The whole listing must be printed again without any alteration.

--------------------

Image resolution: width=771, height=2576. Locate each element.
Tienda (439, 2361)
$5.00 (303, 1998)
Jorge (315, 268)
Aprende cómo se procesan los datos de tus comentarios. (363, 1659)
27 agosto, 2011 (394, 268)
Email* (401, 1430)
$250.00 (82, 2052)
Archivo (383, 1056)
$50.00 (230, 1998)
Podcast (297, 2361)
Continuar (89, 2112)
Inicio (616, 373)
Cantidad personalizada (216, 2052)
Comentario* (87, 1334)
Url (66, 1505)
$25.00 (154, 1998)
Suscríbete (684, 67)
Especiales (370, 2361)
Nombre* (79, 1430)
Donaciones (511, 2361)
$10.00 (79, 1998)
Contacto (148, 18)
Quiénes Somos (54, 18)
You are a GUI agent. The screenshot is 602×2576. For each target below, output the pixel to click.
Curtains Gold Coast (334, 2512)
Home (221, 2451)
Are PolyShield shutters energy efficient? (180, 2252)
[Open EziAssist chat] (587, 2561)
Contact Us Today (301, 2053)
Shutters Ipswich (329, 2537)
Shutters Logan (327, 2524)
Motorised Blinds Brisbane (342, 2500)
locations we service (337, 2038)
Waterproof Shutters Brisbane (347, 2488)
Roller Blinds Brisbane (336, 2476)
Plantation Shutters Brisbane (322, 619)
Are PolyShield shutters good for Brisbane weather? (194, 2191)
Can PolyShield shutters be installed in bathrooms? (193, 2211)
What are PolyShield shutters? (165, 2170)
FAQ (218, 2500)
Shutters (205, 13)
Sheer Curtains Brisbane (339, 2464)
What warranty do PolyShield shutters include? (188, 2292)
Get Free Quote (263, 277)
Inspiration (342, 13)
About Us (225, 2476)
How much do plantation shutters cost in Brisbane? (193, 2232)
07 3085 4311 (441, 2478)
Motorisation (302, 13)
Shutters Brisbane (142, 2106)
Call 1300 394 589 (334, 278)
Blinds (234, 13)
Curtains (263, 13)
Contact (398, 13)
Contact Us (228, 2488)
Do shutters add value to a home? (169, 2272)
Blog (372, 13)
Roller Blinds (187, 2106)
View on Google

--------------------

Answer area:
Image resolution: width=771, height=2576. Locate each element.
Tienda (439, 2361)
$5.00 (303, 1998)
Jorge (315, 268)
Aprende cómo se procesan los datos de tus comentarios. (363, 1659)
27 agosto, 2011 (394, 268)
Email* (401, 1430)
$250.00 (82, 2052)
Archivo (383, 1056)
$50.00 (230, 1998)
Podcast (297, 2361)
Continuar (89, 2112)
Inicio (616, 373)
Cantidad personalizada (216, 2052)
Comentario* (87, 1334)
Url (66, 1505)
$25.00 (154, 1998)
Suscríbete (684, 67)
Especiales (370, 2361)
Nombre* (79, 1430)
Donaciones (511, 2361)
$10.00 (79, 1998)
Contacto (148, 18)
Quiénes Somos (54, 18)
You are a GUI agent. The screenshot is 602×2576. For each target below, output the pixel to click.
Curtains Gold Coast (334, 2512)
Home (221, 2451)
Are PolyShield shutters energy efficient? (180, 2252)
[Open EziAssist chat] (587, 2561)
Contact Us Today (301, 2053)
Shutters Ipswich (329, 2537)
Shutters Logan (327, 2524)
Motorised Blinds Brisbane (342, 2500)
locations we service (337, 2038)
Waterproof Shutters Brisbane (347, 2488)
Roller Blinds Brisbane (336, 2476)
Plantation Shutters Brisbane (322, 619)
Are PolyShield shutters good for Brisbane weather? (194, 2191)
Can PolyShield shutters be installed in bathrooms? (193, 2211)
What are PolyShield shutters? (165, 2170)
FAQ (218, 2500)
Shutters (205, 13)
Sheer Curtains Brisbane (339, 2464)
What warranty do PolyShield shutters include? (188, 2292)
Get Free Quote (263, 277)
Inspiration (342, 13)
About Us (225, 2476)
How much do plantation shutters cost in Brisbane? (193, 2232)
07 3085 4311 (441, 2478)
Motorisation (302, 13)
Shutters Brisbane (142, 2106)
Call 1300 394 589 (334, 278)
Blinds (234, 13)
Curtains (263, 13)
Contact (398, 13)
Contact Us (228, 2488)
Do shutters add value to a home? (169, 2272)
Blog (372, 13)
Roller Blinds (187, 2106)
View on Google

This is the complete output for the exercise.